Highlight on Arizona: ACA Co-op flops, sends 60,000 searching for coverage

Meritus Health Partners, Arizona’s nonprofit health insurance co-op, announced plans to shut down all operations December 31, 2015. The co-op is joining the ranks of other health insurance co-ops formed under that Patient Protection and Affordable Care Act (ACA) (P.L. 111-148) which have been forced to shut down. Now, more than half of the 24 co-ops originally formed under the ACA are off the market. In the case of Arizona’s failed co-op, 59,000 individuals will need to find a new insurer by December 15, 2015 if they want coverage on January 1, 2016.

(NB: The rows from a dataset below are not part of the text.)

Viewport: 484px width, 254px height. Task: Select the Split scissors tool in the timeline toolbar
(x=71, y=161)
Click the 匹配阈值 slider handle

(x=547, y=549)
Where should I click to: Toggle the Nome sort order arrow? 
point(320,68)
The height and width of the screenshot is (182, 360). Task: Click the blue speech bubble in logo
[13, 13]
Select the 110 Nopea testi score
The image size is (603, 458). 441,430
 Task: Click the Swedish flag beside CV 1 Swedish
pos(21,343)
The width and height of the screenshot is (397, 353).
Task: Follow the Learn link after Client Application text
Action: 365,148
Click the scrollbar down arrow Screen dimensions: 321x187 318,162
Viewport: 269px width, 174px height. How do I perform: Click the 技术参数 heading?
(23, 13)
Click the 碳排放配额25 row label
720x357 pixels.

Consumer Operated and Oriented Plan (CO-OP) Program

Under Section 1322, the ACA created the Consumer Operated and Oriented Plan (CO-OP) program to “foster the creation of qualified nonprofit health insurance issuers to offer competitive health plans in the individual and small group markets.” The new non-profit health insurers, known as co-ops, are member governed and designed to offer individuals and small businesses affordable and high quality coverage. The program relies on low-interest loans, which are granted to eligible non-profits, to provide for the set-up and maintenance of the insurers. As of January 1, 2014, co-ops offered plans through the Health Insurance Marketplace.

Failure and Politics

However, as of November 3, 2015, more than half of the nonprofit health insurance co-ops formed through the ACA were already off the market for 2016. Michigan’s co-op, Michigan’s Consumers Mutual Insurance, became the 12th of 23 co-ops that opened in 2014 to drop out. Since Michigan’s co-op announced its closing, the Arizona co-op was added to the list of failed non-profit insurers. While Republicans point to the failures as a symptom of the ACA’s broader flaws, Democrats, like Rep. Jim McDermott (D-Wash), told the Washington Post that Republicans “deliberately sabotaged” the insurers by slashing their initial funding from $6 billion to $2.6 billion. Additionally, McDermott said that Republicans “weakened and undermined the co-ops at every turn,” and then, he said, “they point the finger at the administration when they fail.”

Arizona

Prior to its decision to shut down, the Arizona Department of Insurance suspended Meritus Health Partner’s right to sell new policies or renew current ones and placed the co-op under formal supervision. Federal officials also removed the insurer’s policies from the federal health insurance marketplace. The Arizona Department of Insurance suspended the co-op amidst fears that its financial instability would cause it to fail midway through 2016. According to the Associated Press, Tom Zumtobel, the co-ops CEO, said that the organization sought alternative financial backing but efforts were put to a halt by federal officials. Meritus was started with a $93 million loan. According to Zumtobel, Meritus has about $32 million on hand, including a $4 million deposit the Department of Insurance required when the co-op was placed under supervision. After the insurer finishes paying claims, the co-op expects to have $16 million left to repay its loan.

Co-ops Moving Forward

The innovative attempt at changing the face of health insurance  with co-ops has had a quick start and, in many cases, a rapid decline. The support for and opposition to co-ops has been strong both politically and administratively. As more co-ops have begun to fail, the federal and state scrutiny of the programs has become more intense, like in the case of Arizona’s Meritus, where state and federal officials shut down the insurer for fears that it would not be able to maintain coverage throughout the year. Martin Hickey, chief executive of New Mexico’s co-op pointed to the shifting treatment of co-ops, saying, “It’s kind of like the ACA is eating its young.”  As a counterpoint, Kevin Counihan, CMS’s chief executive for the ACA marketplaces said of the co-ops, “the reality of this business is, it’s just tough.” Counihan also said, “On balance, the co-ops are working. Are they working uniformly? No.” The questions that remain are whether the remaining co-ops are working well enough to continue providing coverage in the coming years and where consumers who lost coverage from failed co-ops will turn for 2016 coverage.